Re: Efficient case mapping

mailing list of musl libc
 help / color / mirror / code / Atom feed

From: Rich Felker <dalias@libc.org>
To: musl@lists.openwall.com
Subject: Re: Efficient case mapping
Date: Wed, 7 Mar 2018 13:25:36 -0500	[thread overview]
Message-ID: <20180307182536.GO1436@brightrain.aerifal.cx> (raw)
In-Reply-To: <20180307034852.GL1436@brightrain.aerifal.cx>

[-- Attachment #1: Type: text/plain, Size: 4201 bytes --]
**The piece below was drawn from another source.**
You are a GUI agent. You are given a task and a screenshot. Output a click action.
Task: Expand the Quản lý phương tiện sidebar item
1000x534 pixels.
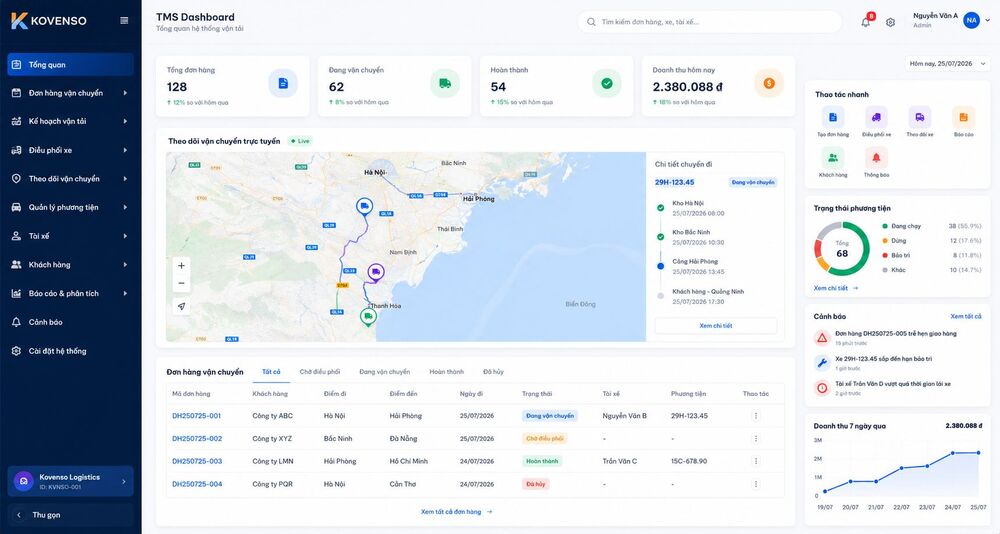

On Tue, Mar 06, 2018 at 10:48:52PM -0500, Rich Felker wrote:
> On Tue, Mar 06, 2018 at 03:27:41PM -0500, Rich Felker wrote:
> > Further optimizing: We're not using all the data we already have. Only
> > alphabetic characters can have case mappings, and we already have an
> > iswalpha table; the above tables are highly correlated with it.
> > 
> > If we short-circuit out the whole operation with iswalpha, then the
> > "000 - no case mappings" value is no longer common. Instead, "zero is
> > one of the common deltas" can be included or not on a per-block basis.
> > 
> > We can also add, along with the per-block common deltas, a table of
> > which cases each delta goes with, and assign new bit meanings:
> > 
> > 00 - is case[0] for block, map to ~case[0] via delta[0]
> > 01 - is case[1] for block, map to ~case[1] via delta[1]
> > 10 - is case[2] for block, map to ~case[2] via delta[2]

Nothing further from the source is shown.